In the documentary Objectified, Dan Formosa, PhD, then with Smart Design’s research department, explained one of the first steps in its innovation process:

“We have clients come to us and say, ‘Here is our average customer.’ For instance, ‘Female, she is 34 years old, she has 2.3 kids,’ and we listen politely and say, ‘Well, that’s great, but we don’t care . . . about that person.’ What we really need to do, to design, is look at the extremes. The weakest, or the person with arthritis, or the athlete, or the strongest, the fastest person, because if we understand what the extremes are, the middle will take care of itself.”

In other words, the extremes inform the mean, but not vice versa.

That “average user” can be deceptive or even meaningless, just as all averages ((Technically, arithmetic mean.)) can be. Here’s a statistician joke for your next hot date:

  • Person A: What happens when Bill Gates walks into a bar of 55 people?
  • Person B: I don’t know. What?
  • Person A: The “average” net worth jumps to more than a billion dollars! ((Bill Gates’s estimated net worth as of March 2012 was $61 billion.))

Sometimes a quote sticks in your mind and you cannot get it out of your head. It starts to guide your thinking.

I started to review previous projects through this lens. Suddenly compromises that made sense, just didn’t anymore. Sure this was not always true.

There were decisions made by taking an idea from the edge cases. There are times where I have pushed the boundaries of what the users think is normal. But always with the expectation that by the time we compromised the solution would still be better. And this is what “informing the mean” means. When you  push at the edge, you improve the middle. You shift the curve to the right.

Read that last paragraph again. Did you spot it?

Hidden in that paragraph is a bias for the better end of the scale. For the right tail.

What about the left tail? What about the other end of the spectrum, with the users who struggle?

We should be designing for that end of the tail too. See the quote below from a Kumu guide.

“When you speak with and observe extreme users, their needs are amplified and their work-arounds are often more notable.”

– d.school

Kumu-Finding-Clarity-Using-interviews-to-listen-to-a-system.pdf

If a user on the left end of the scale is struggling, there is an indicator, a work-around, you can use to inform your solution. What you build has to work for them too.

Ask yourself why they do it that way? Why do they find that way easier?

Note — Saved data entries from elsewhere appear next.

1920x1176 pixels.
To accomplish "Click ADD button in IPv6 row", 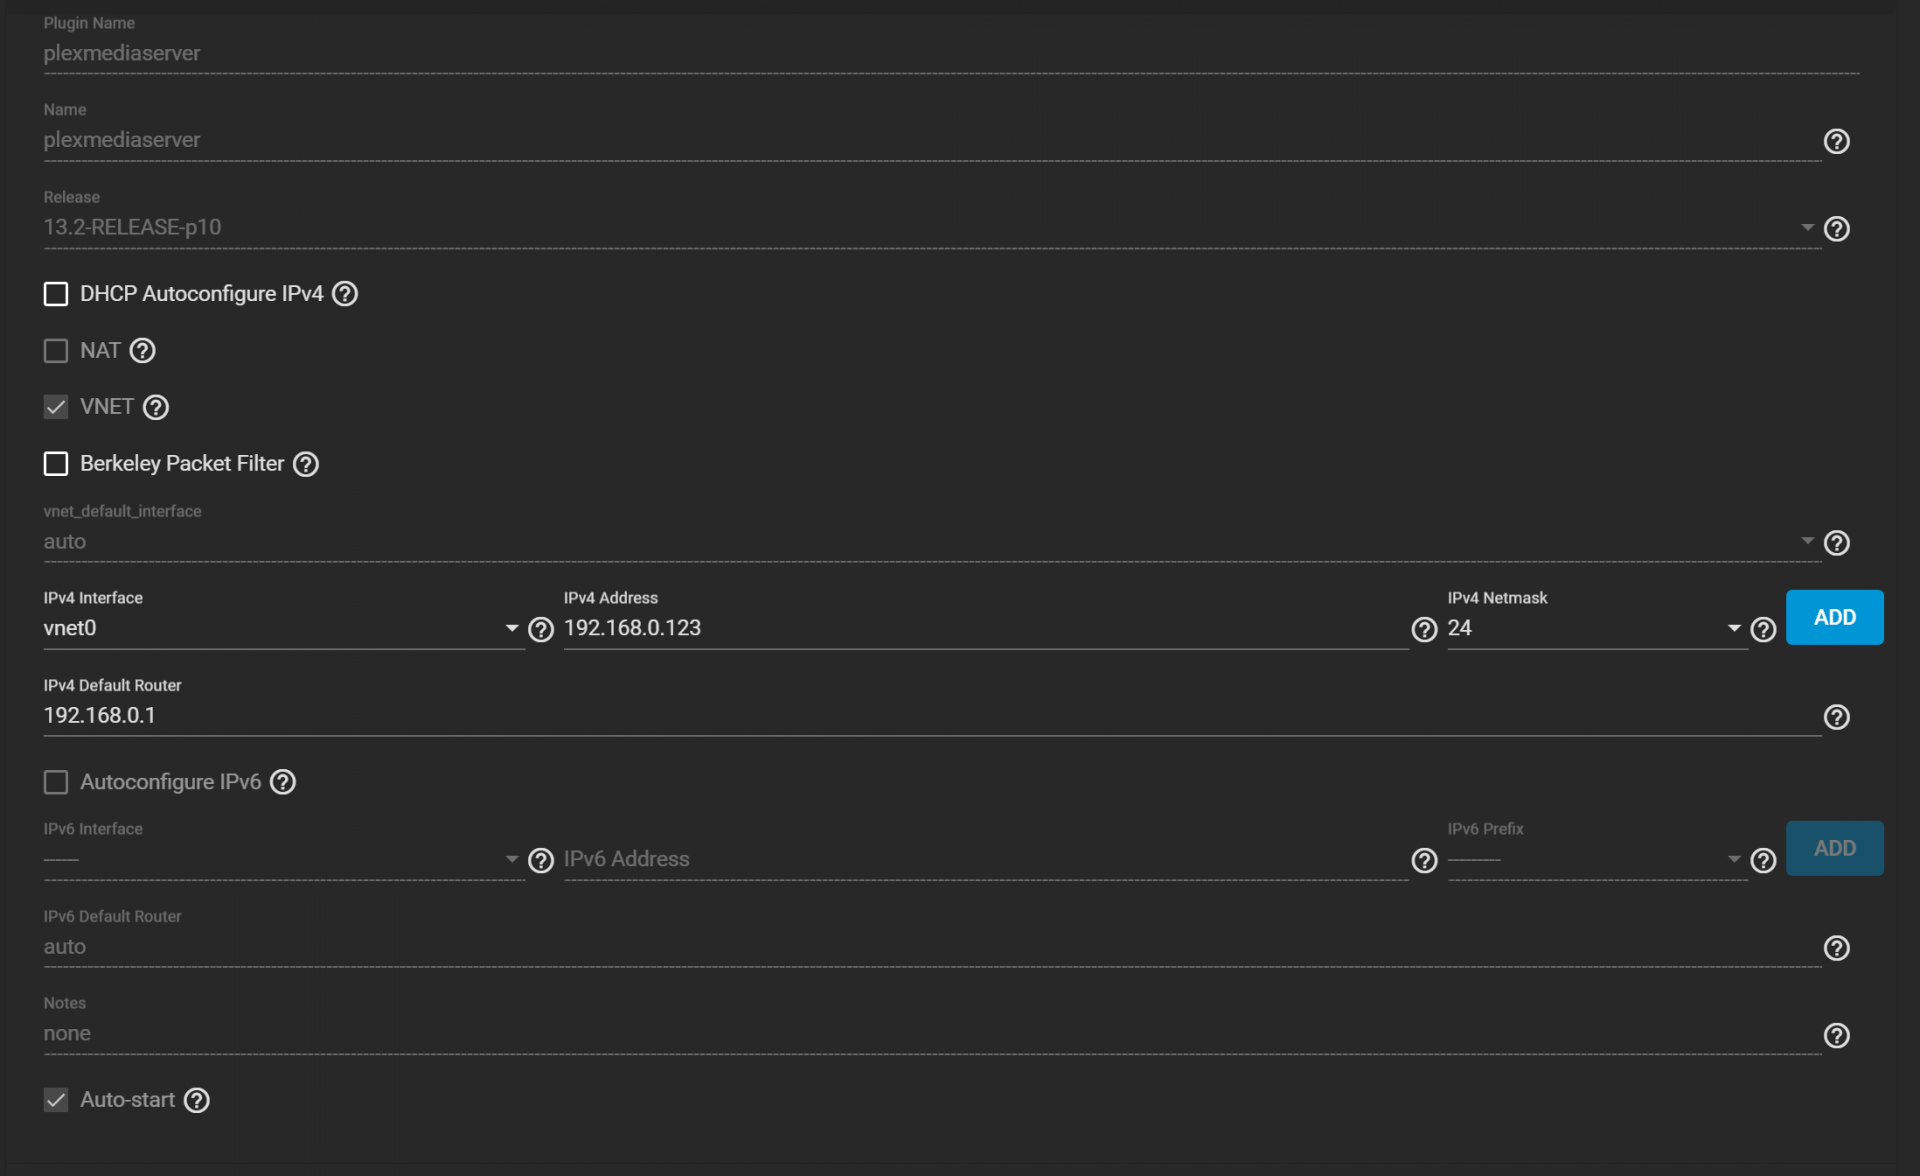I will (1834, 848).
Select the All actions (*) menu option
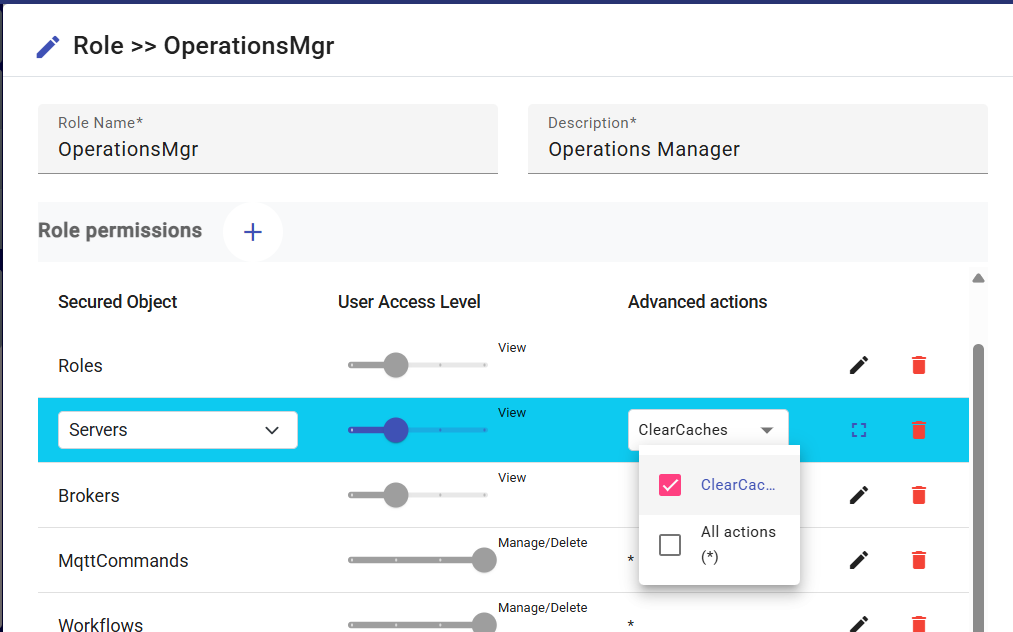The width and height of the screenshot is (1013, 632). 738,544
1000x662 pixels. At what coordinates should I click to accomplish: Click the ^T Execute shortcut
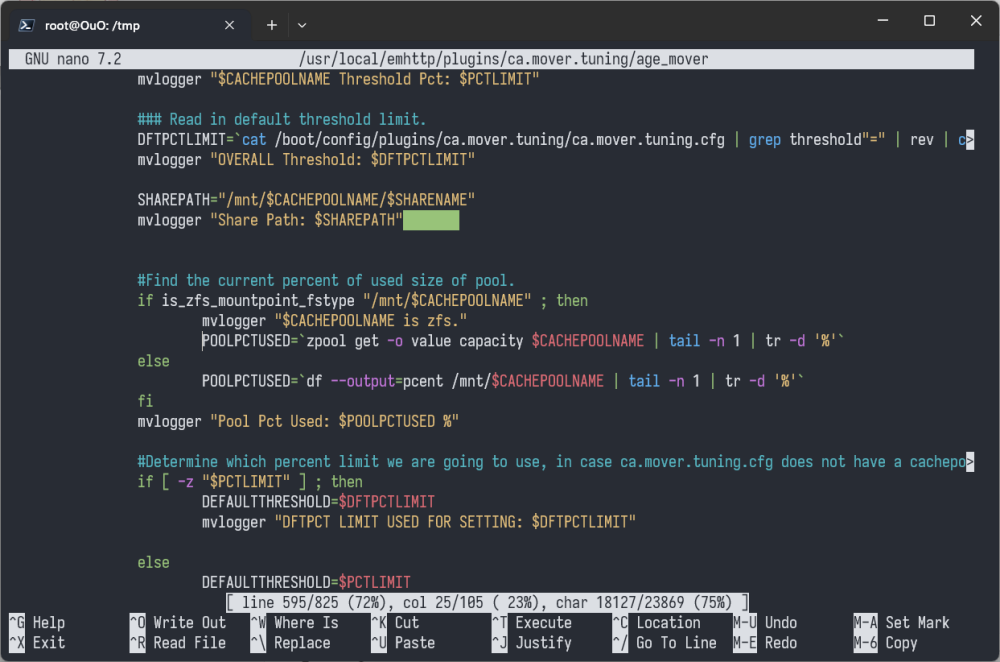tap(532, 622)
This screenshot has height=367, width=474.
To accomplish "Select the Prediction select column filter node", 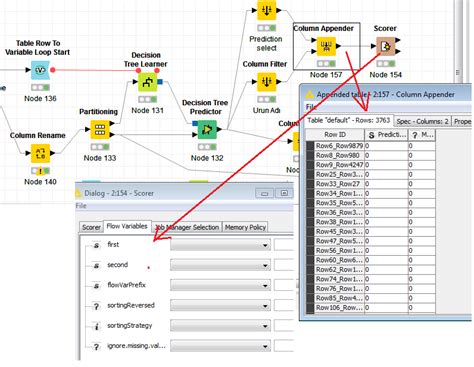I will point(266,11).
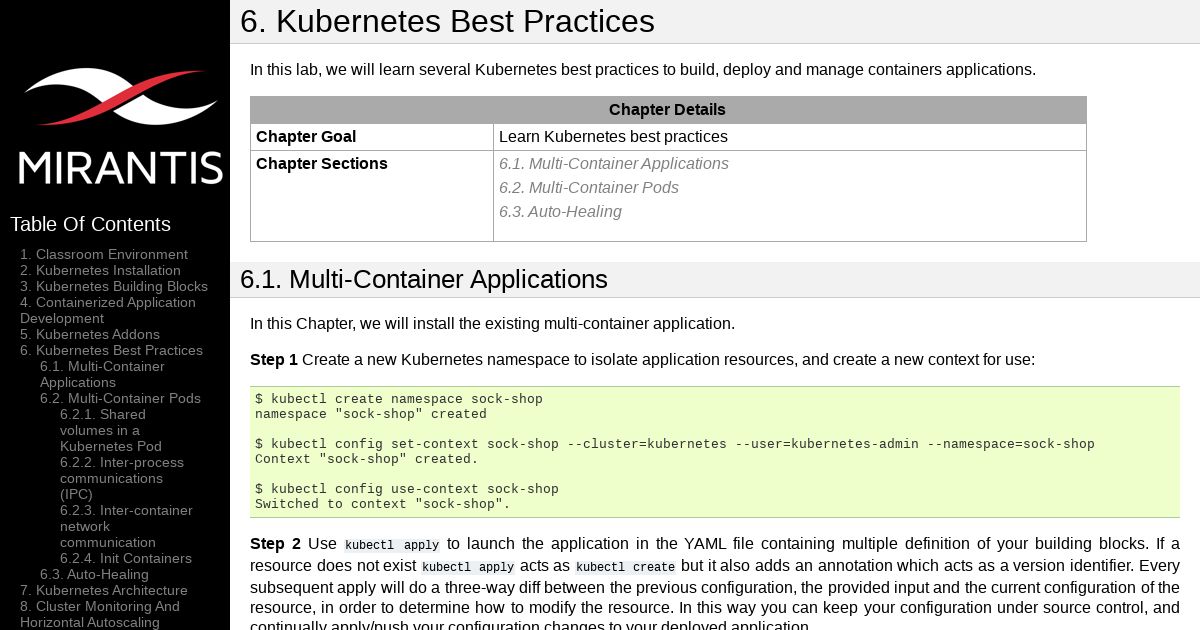Click 6.3 Auto-Healing in chapter table

pos(560,212)
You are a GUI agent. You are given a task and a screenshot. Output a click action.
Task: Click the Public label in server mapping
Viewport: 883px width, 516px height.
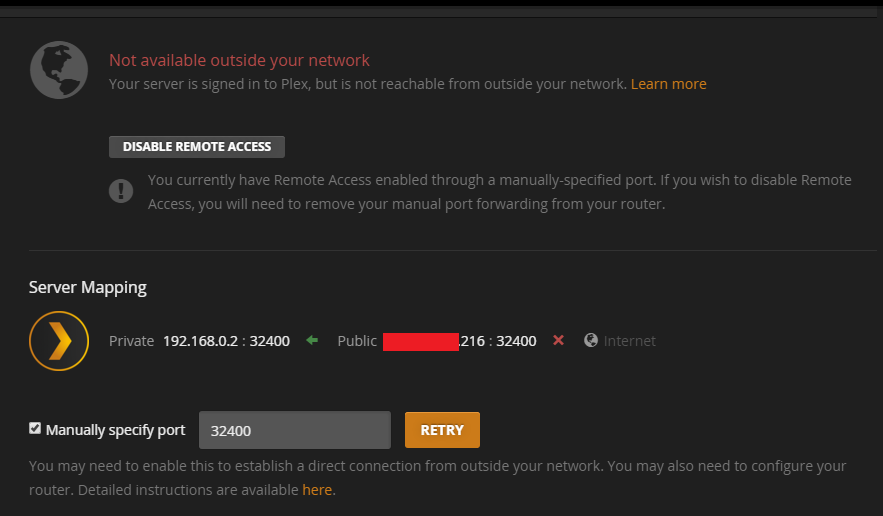click(357, 341)
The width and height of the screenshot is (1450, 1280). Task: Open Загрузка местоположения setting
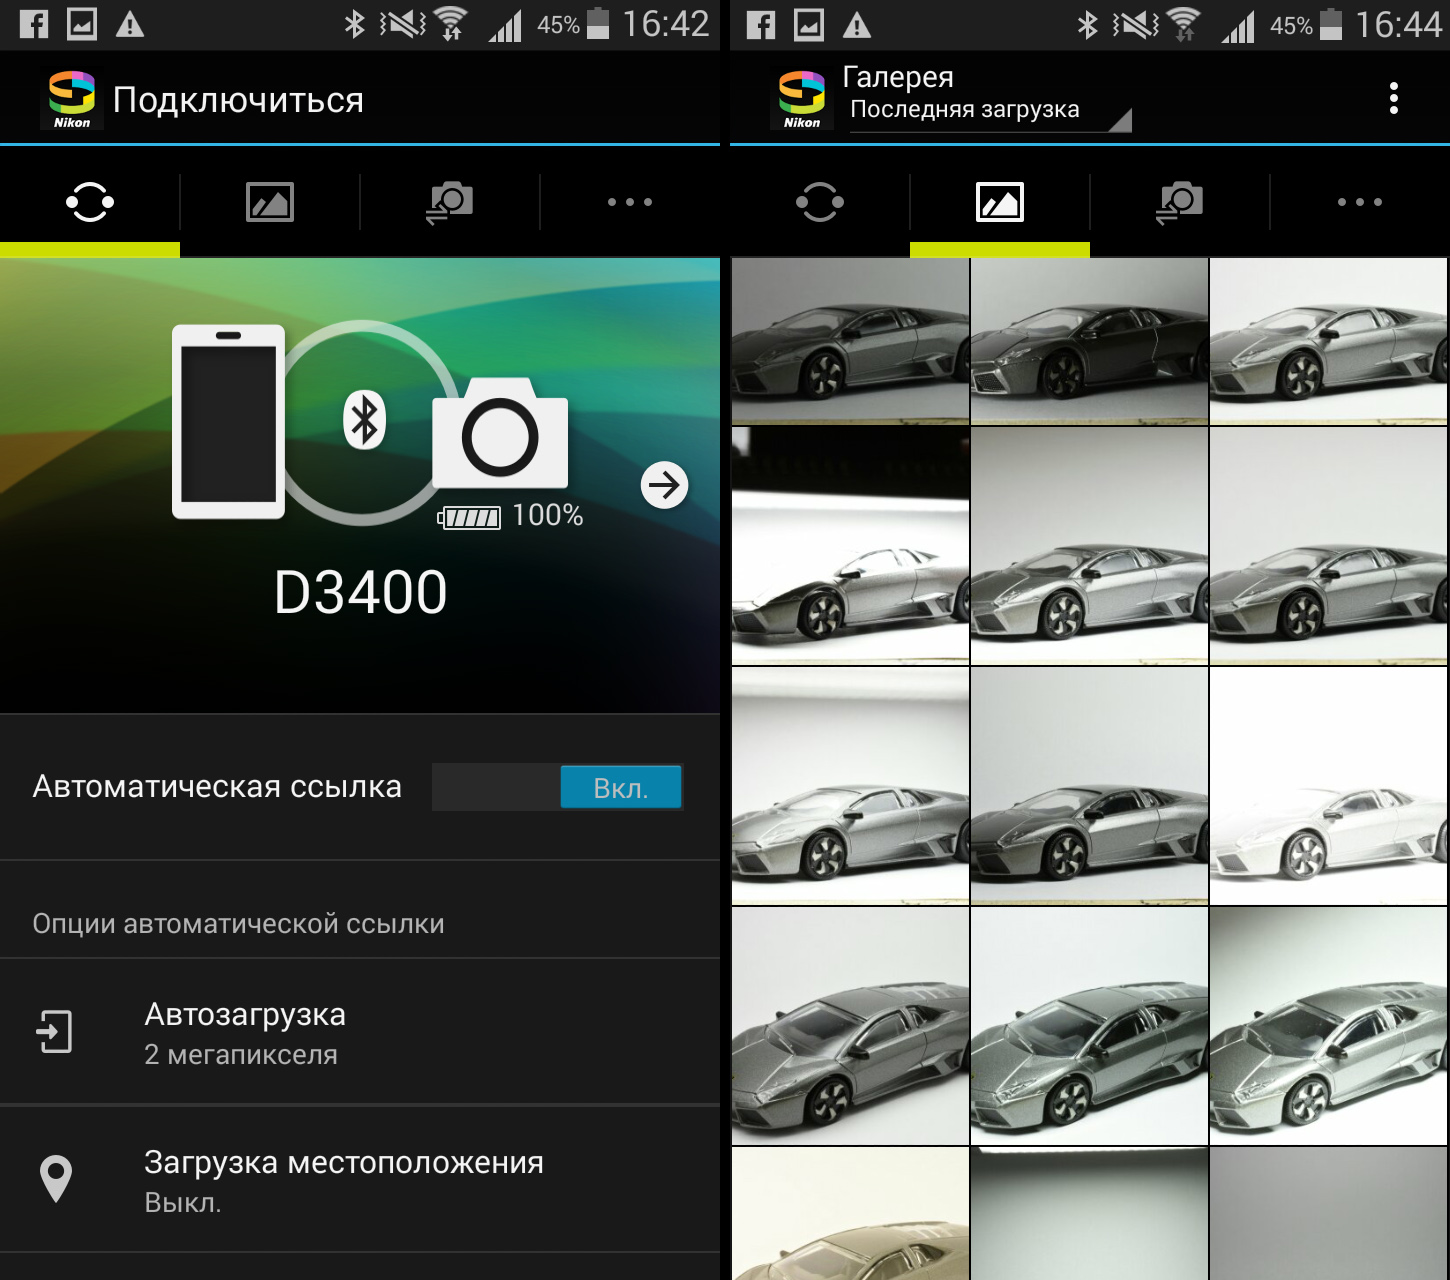pyautogui.click(x=360, y=1180)
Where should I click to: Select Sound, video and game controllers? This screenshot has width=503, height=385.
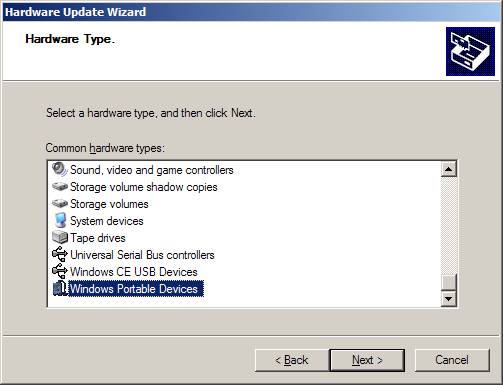pos(152,170)
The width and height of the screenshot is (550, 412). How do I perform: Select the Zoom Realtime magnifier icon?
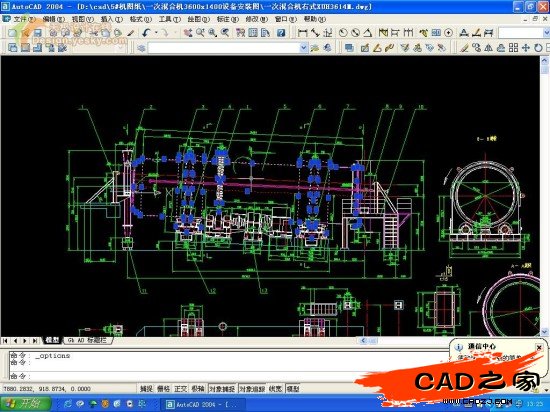click(x=200, y=33)
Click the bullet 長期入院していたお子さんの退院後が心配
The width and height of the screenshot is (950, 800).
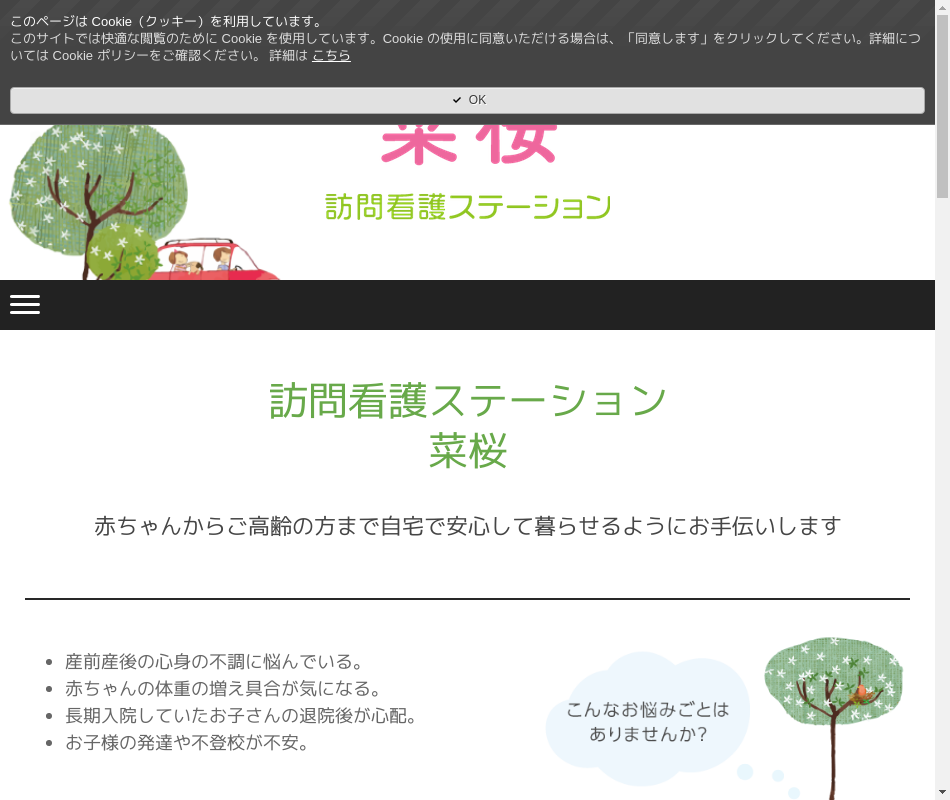click(241, 716)
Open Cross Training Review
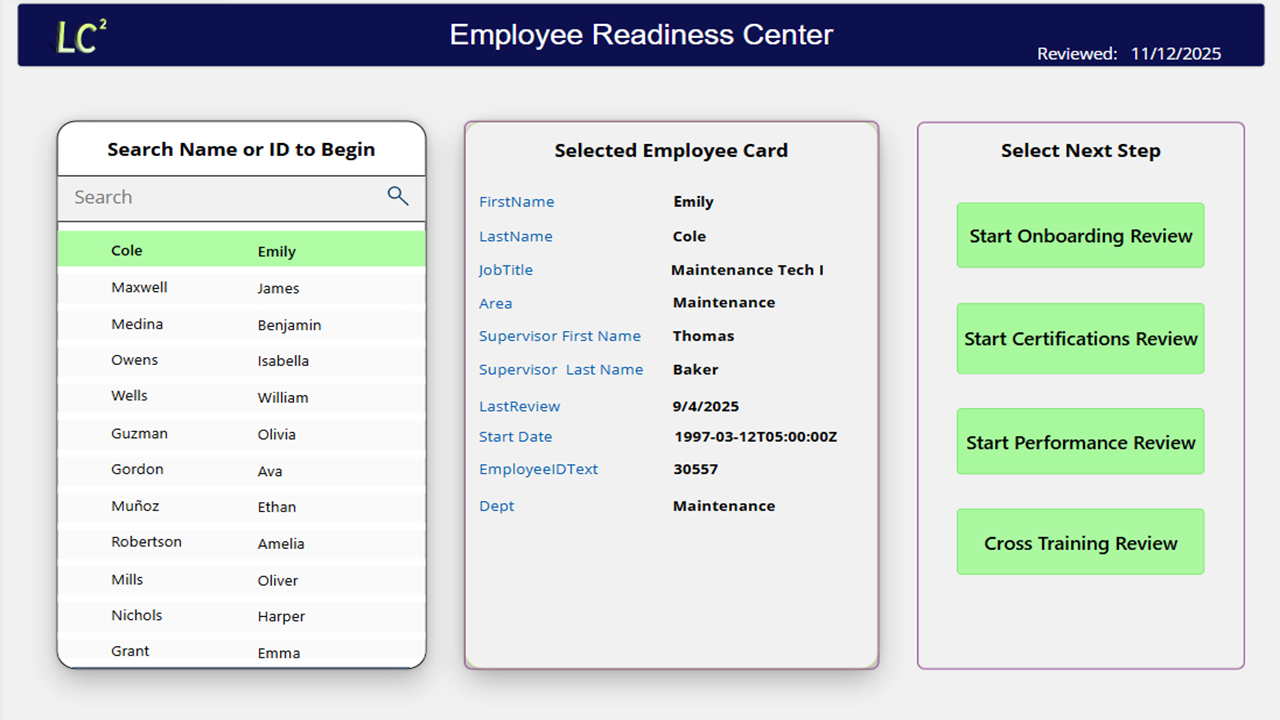 coord(1080,543)
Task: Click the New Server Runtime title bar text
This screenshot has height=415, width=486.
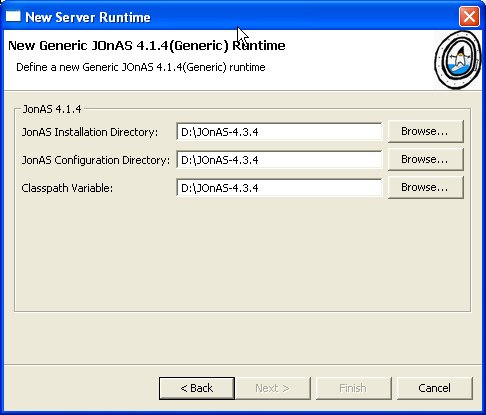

There is opportunity there.

So, pay attention to the edges, to the tails, and to the extremes. When you focus on these areas, your solution will take care of the middle.

This is what I plan to do from now on. Pay a disproportionate attention to the edge cases, to the left and right of the curve. That is where the gems are.

 

I have a couple of quotes that bounce around in my head, for example “Show Early, Show Often“, “Luck is where Preparation and Opportunity meet” (Seneca), and “It’s not what the vision is, it’s what the vision does” (Robert Fritz).

Now I have one more “The Extremes inform the mean, but not vice versa” (Dan Formosa).